* [Task instructions] Pull every line containing the word "Weiße" from the records.

^^^^^^^^

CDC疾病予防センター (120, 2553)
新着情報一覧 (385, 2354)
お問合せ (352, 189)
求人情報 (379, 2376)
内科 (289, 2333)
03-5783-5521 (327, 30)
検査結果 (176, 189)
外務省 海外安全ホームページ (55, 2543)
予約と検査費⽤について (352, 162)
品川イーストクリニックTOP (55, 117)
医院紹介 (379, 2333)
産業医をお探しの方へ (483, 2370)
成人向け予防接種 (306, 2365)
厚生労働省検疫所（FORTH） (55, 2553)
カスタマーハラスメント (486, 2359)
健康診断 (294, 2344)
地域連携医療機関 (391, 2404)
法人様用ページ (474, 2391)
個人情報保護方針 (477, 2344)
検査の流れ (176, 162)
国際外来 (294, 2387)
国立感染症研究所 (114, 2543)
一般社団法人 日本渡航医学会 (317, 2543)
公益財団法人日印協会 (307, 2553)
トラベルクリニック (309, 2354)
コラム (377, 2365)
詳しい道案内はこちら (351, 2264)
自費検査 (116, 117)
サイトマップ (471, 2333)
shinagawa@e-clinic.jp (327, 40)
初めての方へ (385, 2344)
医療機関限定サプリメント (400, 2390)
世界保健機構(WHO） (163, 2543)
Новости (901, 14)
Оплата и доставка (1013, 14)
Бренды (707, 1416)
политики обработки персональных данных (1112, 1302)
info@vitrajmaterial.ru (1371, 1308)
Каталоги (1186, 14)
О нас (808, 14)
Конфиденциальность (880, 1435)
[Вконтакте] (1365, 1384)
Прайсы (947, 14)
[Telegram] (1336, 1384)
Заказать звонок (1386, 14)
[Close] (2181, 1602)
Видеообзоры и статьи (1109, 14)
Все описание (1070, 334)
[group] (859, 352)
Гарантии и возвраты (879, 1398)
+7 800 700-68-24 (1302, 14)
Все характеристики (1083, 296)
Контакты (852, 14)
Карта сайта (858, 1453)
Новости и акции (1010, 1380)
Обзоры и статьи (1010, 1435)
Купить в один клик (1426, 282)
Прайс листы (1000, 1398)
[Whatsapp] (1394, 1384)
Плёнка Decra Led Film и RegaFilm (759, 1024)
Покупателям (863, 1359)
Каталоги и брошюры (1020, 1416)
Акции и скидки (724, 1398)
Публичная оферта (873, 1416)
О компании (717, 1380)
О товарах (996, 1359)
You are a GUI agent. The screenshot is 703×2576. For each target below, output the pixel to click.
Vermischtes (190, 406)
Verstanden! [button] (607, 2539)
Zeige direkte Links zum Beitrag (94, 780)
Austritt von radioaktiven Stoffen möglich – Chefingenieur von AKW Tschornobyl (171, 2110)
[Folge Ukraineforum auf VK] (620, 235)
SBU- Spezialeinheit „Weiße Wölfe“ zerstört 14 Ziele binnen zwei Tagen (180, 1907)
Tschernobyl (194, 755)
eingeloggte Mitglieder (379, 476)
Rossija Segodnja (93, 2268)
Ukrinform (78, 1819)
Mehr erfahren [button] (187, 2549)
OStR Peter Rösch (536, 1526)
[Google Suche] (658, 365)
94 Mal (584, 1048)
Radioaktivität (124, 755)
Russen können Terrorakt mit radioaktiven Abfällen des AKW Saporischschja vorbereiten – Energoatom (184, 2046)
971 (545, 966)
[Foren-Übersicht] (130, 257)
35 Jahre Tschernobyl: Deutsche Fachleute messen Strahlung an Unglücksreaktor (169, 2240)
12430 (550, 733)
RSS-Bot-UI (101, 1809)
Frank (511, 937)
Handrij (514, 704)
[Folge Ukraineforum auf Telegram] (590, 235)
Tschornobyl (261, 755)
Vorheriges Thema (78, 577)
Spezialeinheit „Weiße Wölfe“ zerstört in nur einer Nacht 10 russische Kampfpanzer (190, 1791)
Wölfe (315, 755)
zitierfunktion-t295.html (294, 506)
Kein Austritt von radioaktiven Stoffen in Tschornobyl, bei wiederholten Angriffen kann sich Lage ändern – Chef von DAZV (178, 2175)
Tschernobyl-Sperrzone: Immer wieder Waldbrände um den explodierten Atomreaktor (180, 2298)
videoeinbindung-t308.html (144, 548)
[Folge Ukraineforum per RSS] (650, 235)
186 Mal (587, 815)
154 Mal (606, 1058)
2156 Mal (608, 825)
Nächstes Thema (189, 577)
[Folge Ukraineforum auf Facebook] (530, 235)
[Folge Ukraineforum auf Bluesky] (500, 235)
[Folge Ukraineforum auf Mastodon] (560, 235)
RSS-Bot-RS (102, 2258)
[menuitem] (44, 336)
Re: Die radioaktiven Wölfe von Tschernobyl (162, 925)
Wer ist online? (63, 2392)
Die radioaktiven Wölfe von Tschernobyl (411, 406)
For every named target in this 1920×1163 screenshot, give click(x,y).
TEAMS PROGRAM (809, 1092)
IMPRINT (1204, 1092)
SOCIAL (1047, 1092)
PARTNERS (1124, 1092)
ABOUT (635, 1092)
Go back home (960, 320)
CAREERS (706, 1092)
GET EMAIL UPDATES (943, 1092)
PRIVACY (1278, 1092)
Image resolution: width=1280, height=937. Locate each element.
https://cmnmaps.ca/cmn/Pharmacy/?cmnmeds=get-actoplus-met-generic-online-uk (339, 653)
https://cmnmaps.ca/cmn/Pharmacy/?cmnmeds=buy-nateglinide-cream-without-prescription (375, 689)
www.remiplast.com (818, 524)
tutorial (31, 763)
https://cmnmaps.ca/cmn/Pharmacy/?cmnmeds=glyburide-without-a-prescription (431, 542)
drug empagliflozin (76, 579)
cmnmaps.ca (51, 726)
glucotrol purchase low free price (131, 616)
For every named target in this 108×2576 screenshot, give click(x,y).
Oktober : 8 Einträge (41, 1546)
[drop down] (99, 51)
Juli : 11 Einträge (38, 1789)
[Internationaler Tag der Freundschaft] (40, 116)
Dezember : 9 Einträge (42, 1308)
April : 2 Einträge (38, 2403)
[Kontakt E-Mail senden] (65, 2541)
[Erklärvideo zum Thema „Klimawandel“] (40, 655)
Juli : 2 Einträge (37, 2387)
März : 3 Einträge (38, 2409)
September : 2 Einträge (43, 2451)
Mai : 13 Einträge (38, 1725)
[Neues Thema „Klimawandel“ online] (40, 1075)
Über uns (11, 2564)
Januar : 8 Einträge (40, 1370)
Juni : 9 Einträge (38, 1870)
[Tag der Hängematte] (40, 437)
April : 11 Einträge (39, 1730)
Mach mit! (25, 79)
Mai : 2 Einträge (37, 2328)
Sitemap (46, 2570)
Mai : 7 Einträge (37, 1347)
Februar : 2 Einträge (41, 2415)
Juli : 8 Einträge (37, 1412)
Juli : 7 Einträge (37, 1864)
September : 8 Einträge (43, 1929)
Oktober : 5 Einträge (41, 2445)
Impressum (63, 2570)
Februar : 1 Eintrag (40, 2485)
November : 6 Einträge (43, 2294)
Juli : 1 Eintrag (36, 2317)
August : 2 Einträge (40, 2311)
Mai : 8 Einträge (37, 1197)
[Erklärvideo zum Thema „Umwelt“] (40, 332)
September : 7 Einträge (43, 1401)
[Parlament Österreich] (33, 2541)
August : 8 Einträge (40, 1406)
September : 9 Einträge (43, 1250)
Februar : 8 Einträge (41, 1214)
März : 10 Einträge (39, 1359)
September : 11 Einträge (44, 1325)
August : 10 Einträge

^^^^^^^^

* [Solution for this problem]
SBU- Spezialeinheit „Weiße Wölfe“ zerstört 14 Ziele binnen zwei Tagen (180, 1907)
Spezialeinheit „Weiße Wölfe“ zerstört in nur einer Nacht 10 russische Kampfpanzer (190, 1791)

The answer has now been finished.